─── DATASET RECORDS ───
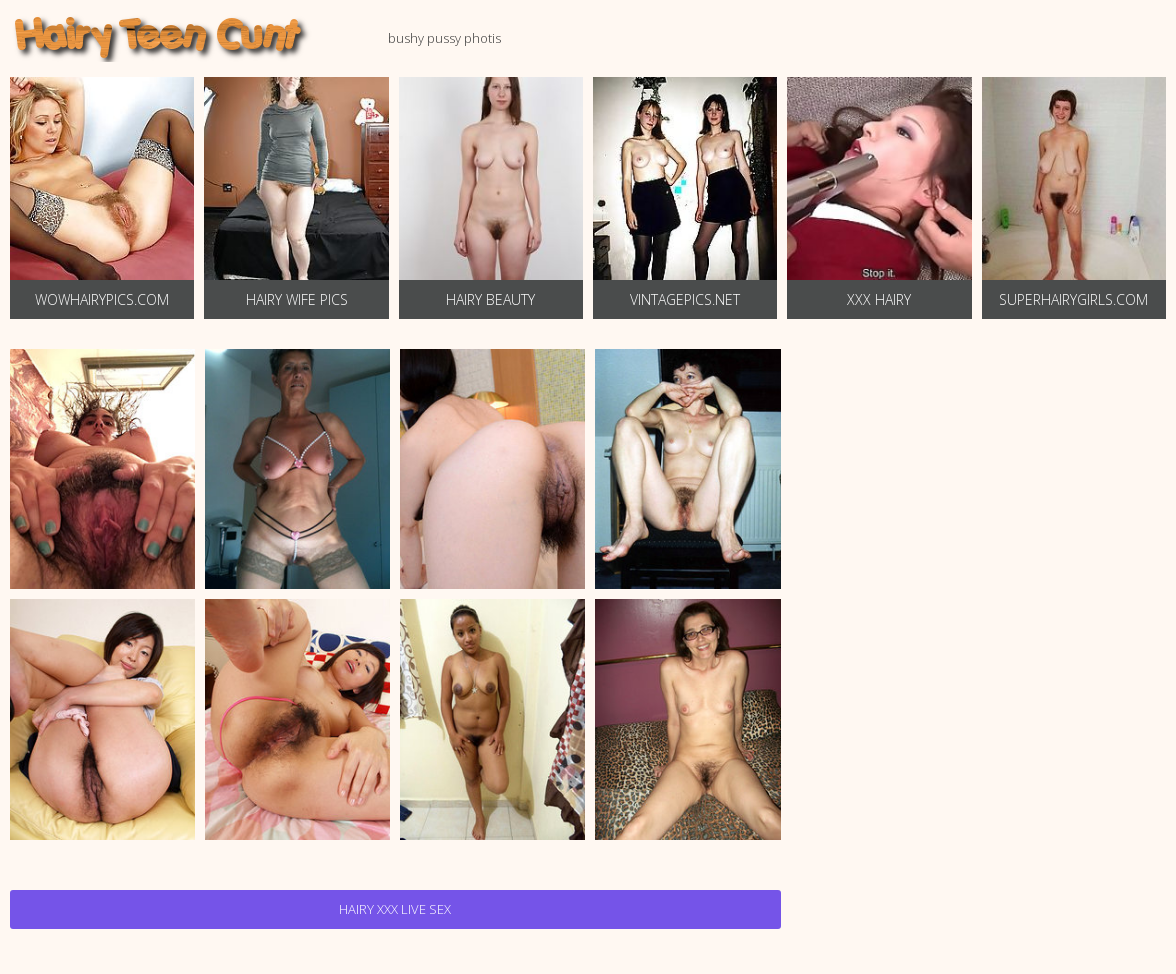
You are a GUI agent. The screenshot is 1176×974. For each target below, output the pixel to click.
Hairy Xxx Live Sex (395, 909)
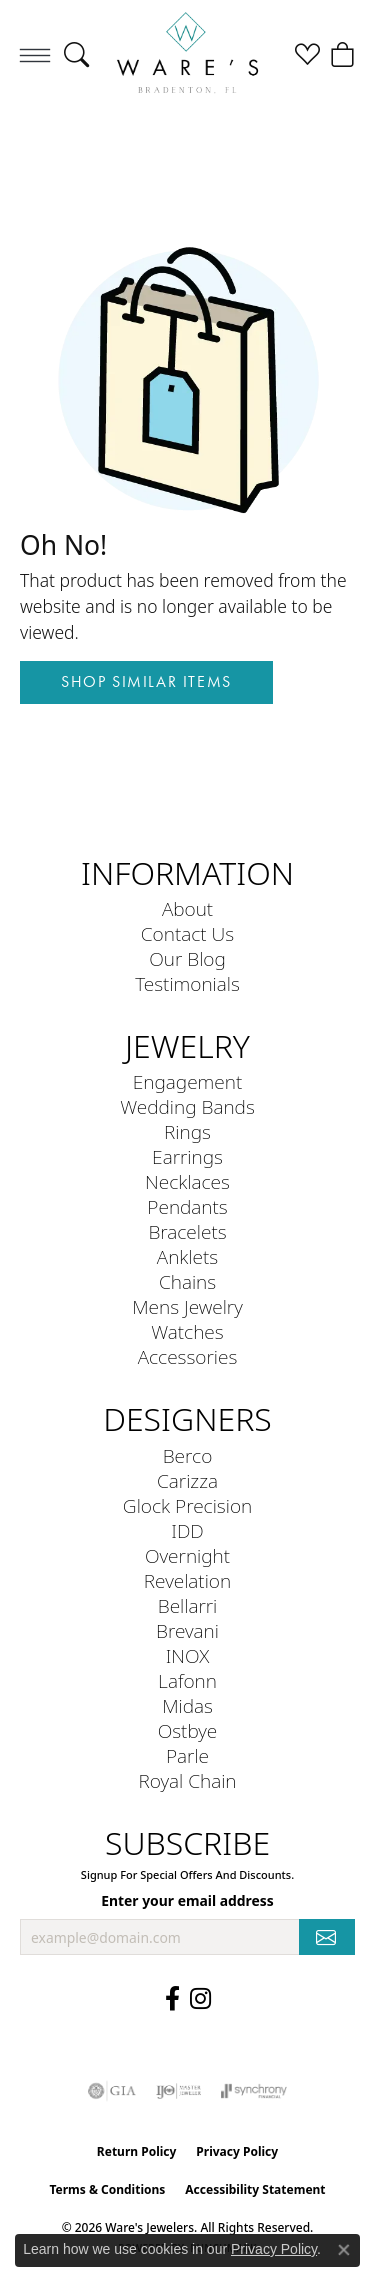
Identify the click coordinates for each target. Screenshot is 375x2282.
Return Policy (137, 2151)
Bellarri (188, 1605)
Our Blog (187, 958)
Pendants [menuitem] (187, 1206)
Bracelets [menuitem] (187, 1231)
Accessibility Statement (255, 2189)
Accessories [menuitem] (188, 1356)
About (187, 908)
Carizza (187, 1480)
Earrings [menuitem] (187, 1156)
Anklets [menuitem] (187, 1256)
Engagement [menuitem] (187, 1081)
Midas (187, 1705)
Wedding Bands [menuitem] (187, 1106)
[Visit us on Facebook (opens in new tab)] (172, 1999)
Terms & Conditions (107, 2189)
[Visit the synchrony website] (254, 2091)
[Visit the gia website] (112, 2091)
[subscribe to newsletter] (327, 1937)
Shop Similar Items (146, 681)
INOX (188, 1655)
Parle (187, 1755)
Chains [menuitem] (187, 1281)
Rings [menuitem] (187, 1131)
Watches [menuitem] (187, 1331)
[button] (76, 55)
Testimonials (187, 983)
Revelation (187, 1580)
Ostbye (188, 1730)
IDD (187, 1530)
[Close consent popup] (344, 2250)
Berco (188, 1455)
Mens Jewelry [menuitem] (187, 1306)
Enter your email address (187, 1900)
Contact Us (187, 933)
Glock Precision (187, 1505)
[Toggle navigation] (35, 55)
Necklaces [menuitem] (187, 1181)
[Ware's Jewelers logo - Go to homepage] (187, 54)
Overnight (187, 1555)
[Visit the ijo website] (178, 2091)
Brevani (187, 1630)
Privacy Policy (237, 2151)
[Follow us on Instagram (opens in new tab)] (200, 1999)
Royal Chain (187, 1780)
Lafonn (187, 1680)
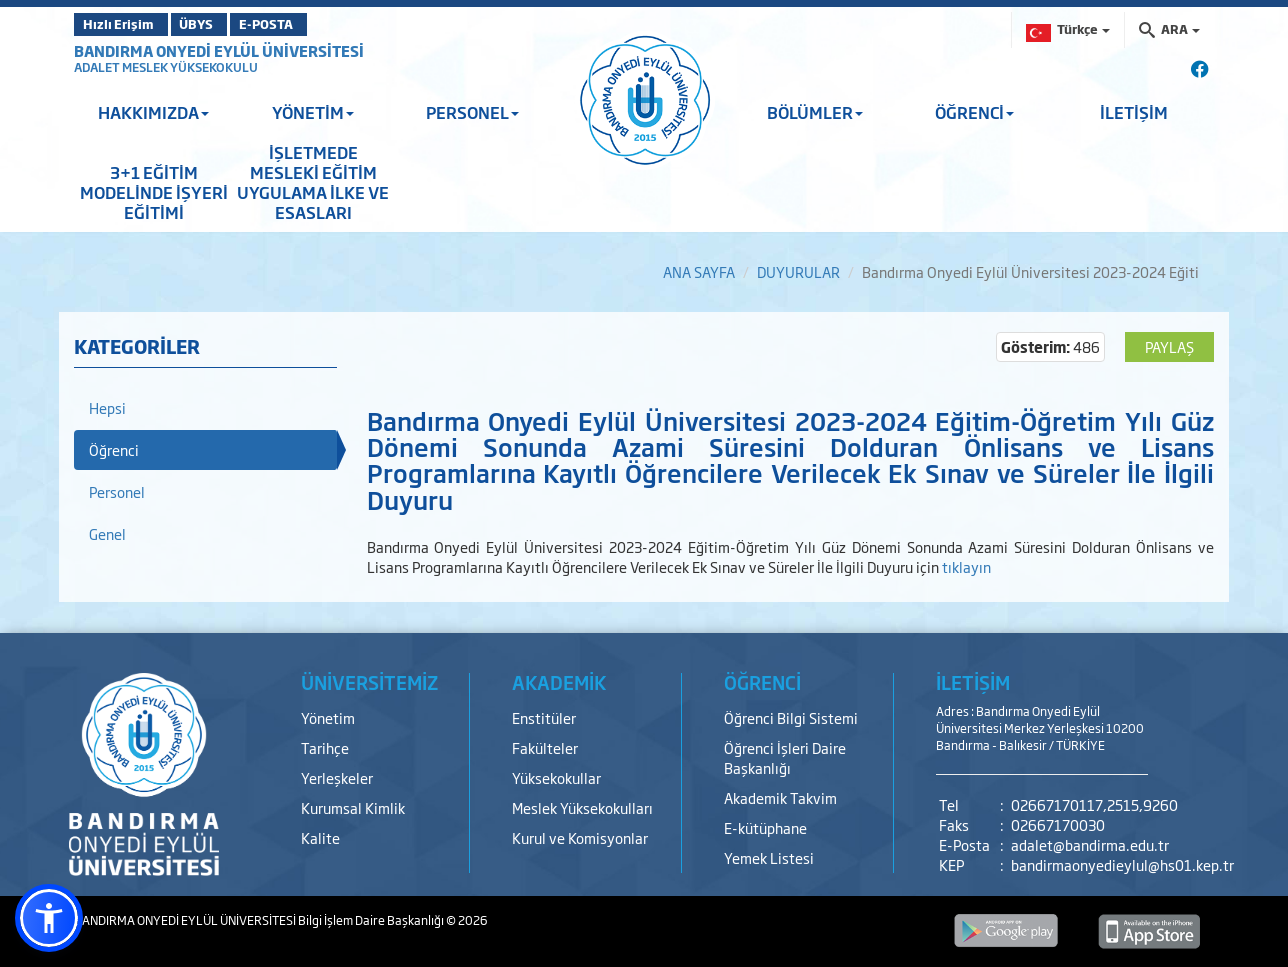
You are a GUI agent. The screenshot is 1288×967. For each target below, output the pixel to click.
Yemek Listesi (769, 857)
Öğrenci (114, 449)
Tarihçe (325, 747)
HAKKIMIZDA (153, 112)
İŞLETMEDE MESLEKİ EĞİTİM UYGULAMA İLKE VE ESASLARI (313, 182)
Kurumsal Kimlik (353, 807)
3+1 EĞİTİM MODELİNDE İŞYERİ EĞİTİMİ (154, 192)
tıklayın (966, 566)
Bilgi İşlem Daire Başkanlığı (372, 920)
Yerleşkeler (337, 777)
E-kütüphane (765, 827)
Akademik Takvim (780, 797)
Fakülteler (545, 747)
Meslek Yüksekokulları (582, 807)
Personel (117, 491)
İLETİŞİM (1134, 112)
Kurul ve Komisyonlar (580, 837)
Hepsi (107, 407)
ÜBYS (221, 24)
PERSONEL (472, 112)
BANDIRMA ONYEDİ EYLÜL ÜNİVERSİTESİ (219, 50)
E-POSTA (314, 24)
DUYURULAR (798, 271)
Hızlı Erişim (123, 24)
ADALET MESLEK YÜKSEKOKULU (166, 67)
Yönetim (328, 717)
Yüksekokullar (556, 777)
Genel (107, 533)
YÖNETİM (313, 112)
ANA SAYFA (699, 271)
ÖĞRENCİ (974, 112)
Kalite (320, 837)
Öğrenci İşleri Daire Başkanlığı (785, 757)
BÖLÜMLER (815, 112)
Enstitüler (544, 717)
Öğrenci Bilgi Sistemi (791, 717)
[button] (49, 918)
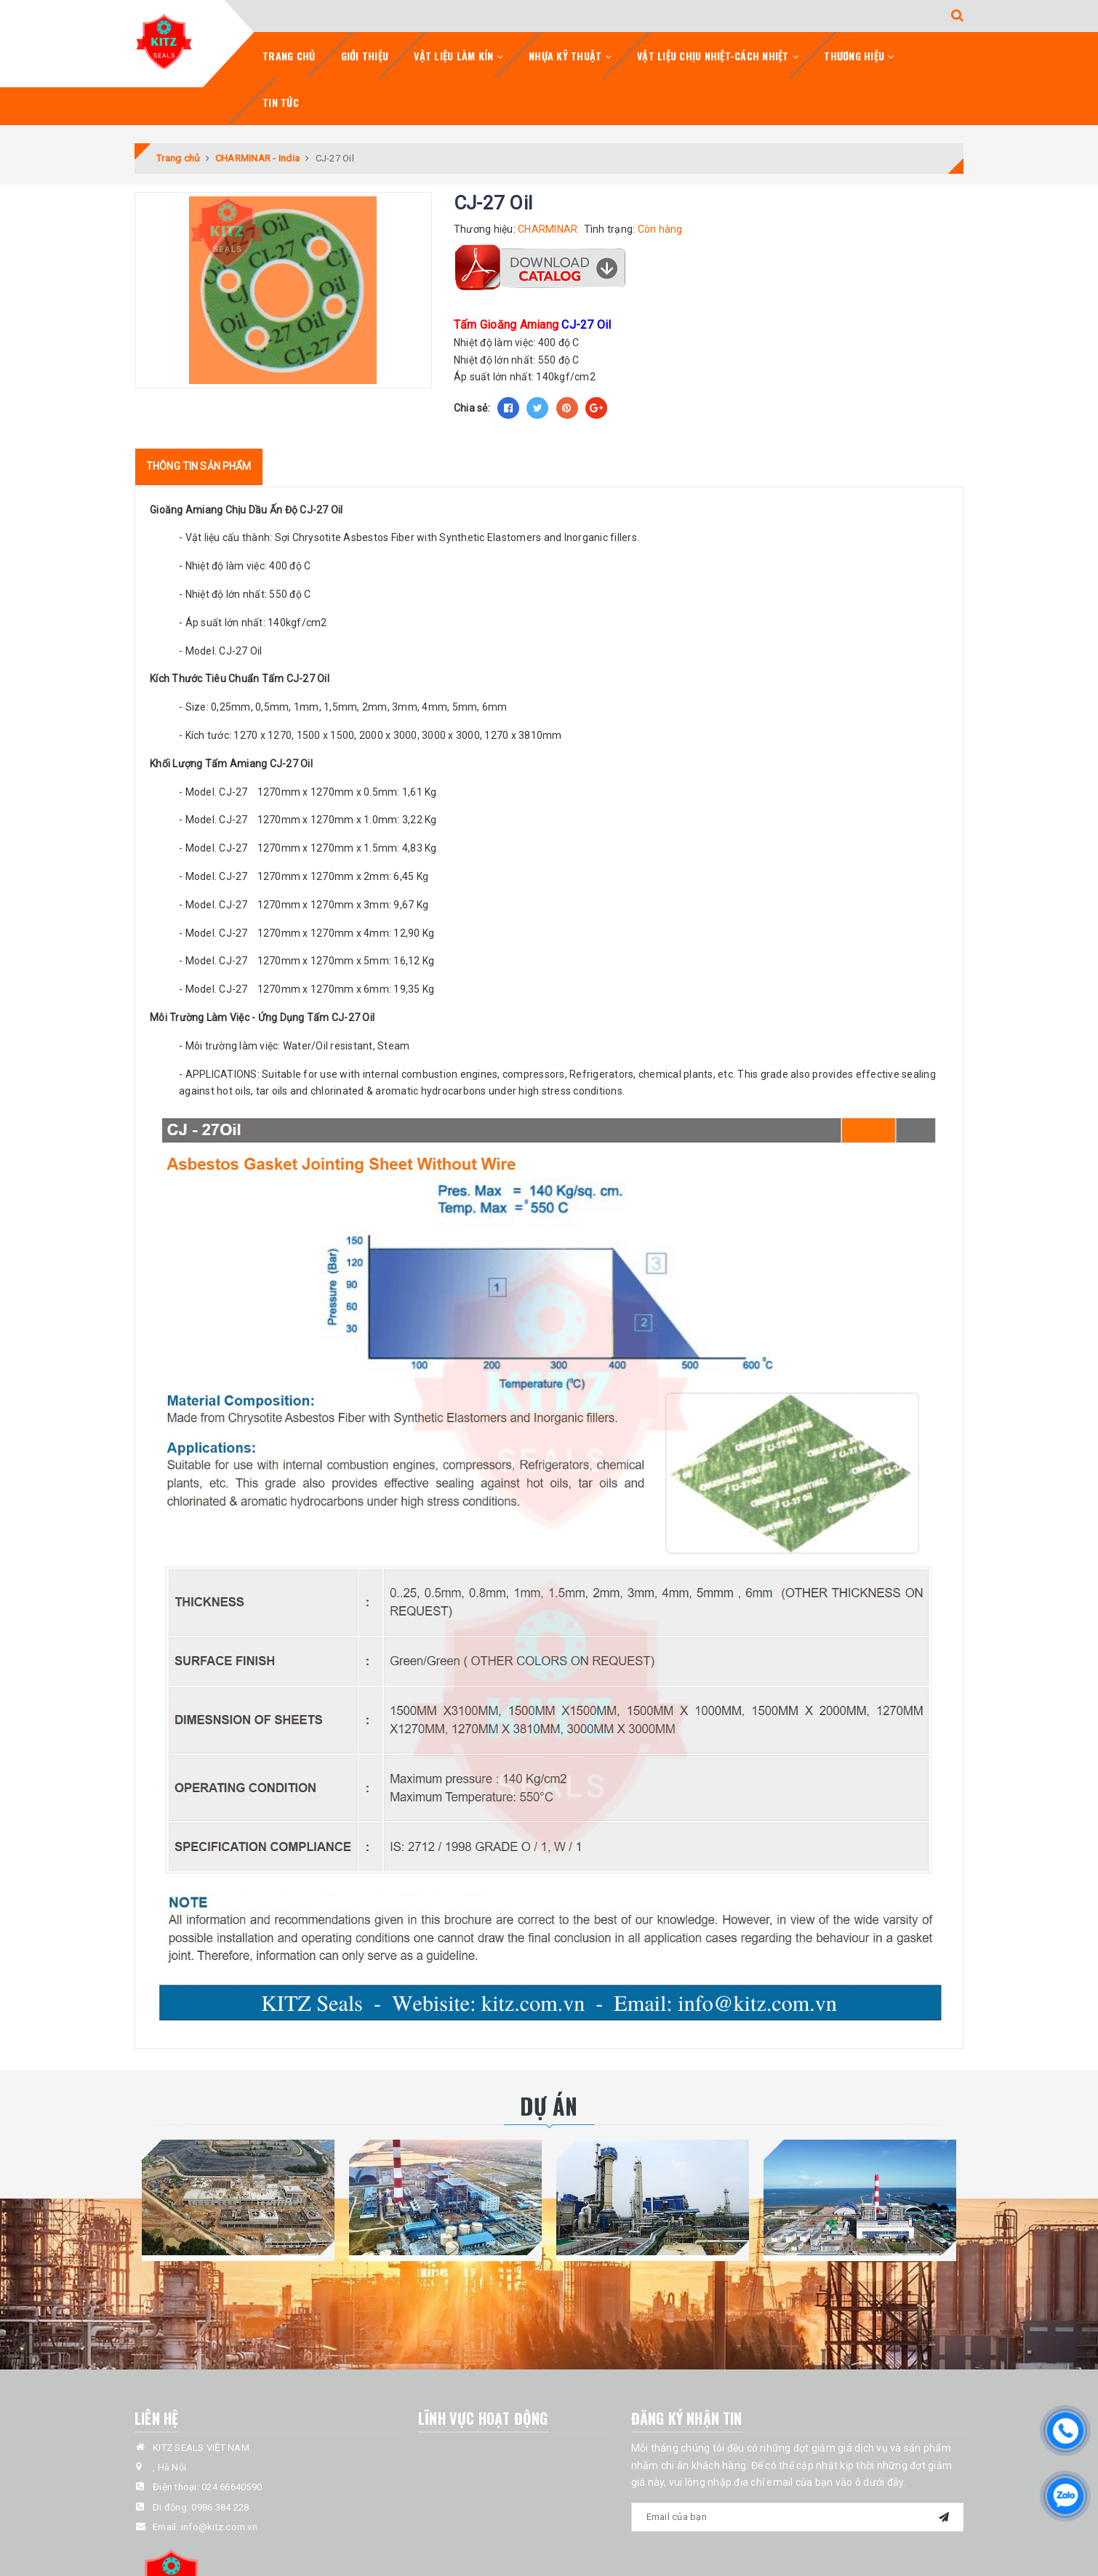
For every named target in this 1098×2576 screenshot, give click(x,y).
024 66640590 (231, 2486)
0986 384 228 (220, 2507)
───
§ **WHAT IS EXPECTED**: From the records above, pick out every line that contains the string "below". Case counts.

§ **THE SOLUTION**:
You are a GUI agent. The screenshot is 1176×974. For each target below, output the pixel to click.
You are a GUI agent. The screenshot is 1288×967. For each target below, output the pixel to click.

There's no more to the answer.